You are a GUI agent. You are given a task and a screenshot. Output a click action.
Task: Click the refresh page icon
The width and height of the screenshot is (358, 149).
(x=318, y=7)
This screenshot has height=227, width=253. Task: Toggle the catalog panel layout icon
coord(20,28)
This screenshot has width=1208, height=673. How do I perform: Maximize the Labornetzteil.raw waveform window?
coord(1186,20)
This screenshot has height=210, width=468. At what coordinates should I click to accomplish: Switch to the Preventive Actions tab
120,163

--

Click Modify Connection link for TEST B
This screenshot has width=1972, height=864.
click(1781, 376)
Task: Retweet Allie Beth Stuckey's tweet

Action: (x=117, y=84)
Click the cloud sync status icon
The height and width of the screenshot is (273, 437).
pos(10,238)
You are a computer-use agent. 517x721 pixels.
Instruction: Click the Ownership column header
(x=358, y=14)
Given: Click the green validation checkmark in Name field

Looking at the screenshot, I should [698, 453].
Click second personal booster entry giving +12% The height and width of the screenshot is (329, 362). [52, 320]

→ DESCRIPTION OF THE TASK
Lines from the entries that contain the word "agent" are what the answer must hold.

→ RESPONSE FOR THIS EXERCISE
You are a GUI agent. You are given a task and a screenshot. Output a click action.
You are a computer-use agent. 517x721 pixels.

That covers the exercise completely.